In a typical outpouring of gibberish Defence Secretary Grant Shapps (aka Michael Green) said: ‘We don’t say it’s incompetence when we see an aircraft come down. A very rare occasion just as this would be a rare occasion. It’s right to leave the investigators some time to work out exactly what’s gone wrong.’
TCW finds the explanation that it was a ‘wiring problem’ to be implausible and offers these possible explanations to those seeking to examine the cause of the collision:
As a result of inadequate funding, Royal Navy ships have limited supplies of ammunition. Consequently, they have to engage in the ancient art of naval ramming. This technique was widely used in the Mediterranean by Etruscans, Carthaginians, Athenians and others. It is possible that the captain of HMS Chiddingfold, having consumed a large amount of rum, was over-zealous in his desire to practise his ramming technique.

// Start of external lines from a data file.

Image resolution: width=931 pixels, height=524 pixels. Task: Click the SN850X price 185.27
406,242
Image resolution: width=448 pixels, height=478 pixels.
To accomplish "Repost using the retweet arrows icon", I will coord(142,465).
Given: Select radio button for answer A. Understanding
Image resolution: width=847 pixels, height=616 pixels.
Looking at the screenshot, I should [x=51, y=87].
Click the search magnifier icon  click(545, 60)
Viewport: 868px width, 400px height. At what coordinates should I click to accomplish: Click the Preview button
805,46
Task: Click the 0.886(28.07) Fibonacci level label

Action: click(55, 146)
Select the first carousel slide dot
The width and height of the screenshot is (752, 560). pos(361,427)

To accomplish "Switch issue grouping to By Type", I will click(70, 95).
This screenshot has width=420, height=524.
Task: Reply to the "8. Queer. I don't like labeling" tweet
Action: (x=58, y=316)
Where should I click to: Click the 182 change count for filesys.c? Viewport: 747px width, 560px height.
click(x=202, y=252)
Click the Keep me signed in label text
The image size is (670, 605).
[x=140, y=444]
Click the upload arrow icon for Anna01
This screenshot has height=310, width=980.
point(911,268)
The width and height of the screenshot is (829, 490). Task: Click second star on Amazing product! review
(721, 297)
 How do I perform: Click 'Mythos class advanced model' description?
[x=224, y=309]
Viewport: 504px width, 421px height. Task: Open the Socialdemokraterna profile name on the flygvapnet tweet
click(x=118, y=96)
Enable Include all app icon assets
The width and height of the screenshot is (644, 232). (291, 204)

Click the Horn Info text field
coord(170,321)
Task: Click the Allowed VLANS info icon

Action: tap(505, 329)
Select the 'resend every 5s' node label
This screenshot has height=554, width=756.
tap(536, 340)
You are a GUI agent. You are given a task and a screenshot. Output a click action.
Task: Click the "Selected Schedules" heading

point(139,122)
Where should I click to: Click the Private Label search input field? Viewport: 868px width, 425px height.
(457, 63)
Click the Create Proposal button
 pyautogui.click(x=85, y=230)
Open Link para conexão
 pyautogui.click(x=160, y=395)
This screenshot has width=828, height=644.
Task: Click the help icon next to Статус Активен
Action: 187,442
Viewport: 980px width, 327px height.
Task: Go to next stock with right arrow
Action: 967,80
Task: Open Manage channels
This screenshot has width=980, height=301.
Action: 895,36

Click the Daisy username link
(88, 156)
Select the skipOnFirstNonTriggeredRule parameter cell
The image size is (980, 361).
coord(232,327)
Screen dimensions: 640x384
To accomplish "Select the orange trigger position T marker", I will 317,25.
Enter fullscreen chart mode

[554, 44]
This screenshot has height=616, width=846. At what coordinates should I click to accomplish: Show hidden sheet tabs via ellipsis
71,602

It is common knowledge that our Navy has an inadequate number of vessels in the fleet. Every ship is vital. In the event of a threat, the Admiralty has given strict instructions to avoid being sunk. Because of this the first inclination of ships’ captains is rapidly to implement the retraite française. Perhaps the incident in Bahrain was caused by the approach of a sinister looking dhow which caused the captain to order the reverse.
Another explanation is related to staffing issues. When the captain gave the instruction to move forward he found that the officer responsible was a pregnant female working from home who had popped into the kitchen to make a coffee and find a ginger nut. When she returned she panicked and pressed the wrong key on her iPad.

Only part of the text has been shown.